Make some standardized tables from gwas and annotation tables

Usage

make_panvar_tables(
  gwas.res,
  qtl.df = NULL,
  tag.snp = NULL,
  annotation.table,
  plink.path = NULL,
  pvals.in.log = T,
  geno.bed.filename,
  geno.bed.directory = "/.",
  temp.dir = tempdir(),
  window,
  snp.to.gene.vars = "LD",
  snp.to.gene.buffer = 0,
  compute.scores = F,
  score.vars = NULL,
  score.dirs = NULL,
  score.weights = NULL
)

Arguments

gwas.res: data.frame of all gwas results, should contain columns (CHR, POS, PVAL), corresponding to (chromosome, physical position, and pvalue).
qtl.df: data.frame, table that includes list of snps to calculate LD to with columns (CHR, POS, LOGPVAL), corresponding to (chromosome, physical position, and -log10(p-value)). QTL are typically defined as hits grouped by LD by something like plink --clump.
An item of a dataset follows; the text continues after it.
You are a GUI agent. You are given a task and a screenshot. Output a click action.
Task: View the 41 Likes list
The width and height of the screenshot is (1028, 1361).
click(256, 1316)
See get_ld_in_window
tag.snp: character, marker.ID of snp around which to calculate LD. In the form 'CHR-POS'
annotation.table: table with annotations with columns (geneID, CHR, start, end, annotation). start and end correspond to base-pair coordinates of start and end of gene. CHR is chromosome of gene.
plink.path: character, optional, path to plink2 executable. Will overide option set by set_plink_path.
pvals.in.log: boolean, if TRUE PVAL column has already been converted to -log10(pvalue)
geno.bed.filename: character, prefix of genotype files in plink (bed/bim/fam) format. Do not include ".bed" extension.
geno.bed.directory: character, directory where genotype files are located
temp.dir: character, where to output some temporary files.
window: numeric, total window size in KB, all variants within .5 * window are calculated.
snp.to.gene.vars: character, numeric variables in gwas.res to aggregate by gene. For each gene, snps with a physical position with the start and end of the gene are considered. The maximum value for all snps within the gene is returned. Special values, DIST, LD and LOGPVAL can be included in addition to any user supplied variables.
snp.to.gene.buffer: numeric, kilobases to add to gene start and end to include genes that are close but not in gene. Snpeff uses 5 KB by default to call a snp "upstream"/"downstream" variant. default is 0.
compute.scores: boolean, if TRUE, snp scores will be computed. See details for more info.
score.vars: character, vector of column names indicating which variables to included in the score. If compute.scores is TRUE and score.vars is NULL, the default score will use equally weighted variables: "DIST", "LOGPVAL", "LD".
score.dirs: numeric, a vector indicating which direction is to be considered more indicative of an association. 1 indicates higher is better, -1 indicates lower is better. The order should correspond with the order in score.vars
score.weights: numeric, a vector indicating weights for the variables. These must add up to 1.

Value

A named list with the following entries:

gwas: formatted gwas results.
anno: formatted annotation results.
key.snp: tag.snp or in the qtl.df case the highest p-value snp supplied to the function for downstream use.
qtl.df: qtl.df supplied to the program if used.

Details

Scores: Scores are simple scaled and weighted averages of some variables. First variables are normalized using min/max normalization. The variables are then made negative if they need to be reversed to indicate a larger value as a more desirable value.

For example, distance from the key snp should be reversed as a small distance is more desirable. A log-pvalue is already of this form 'bigger is better' so does not need to be altered.

Finally, a weighted average is taken based on user defined weights. The default weights all variables equally. The outcome is a score from 0-1 that ranks the snps based on these variables. see: make_scores

Examples

# work in progress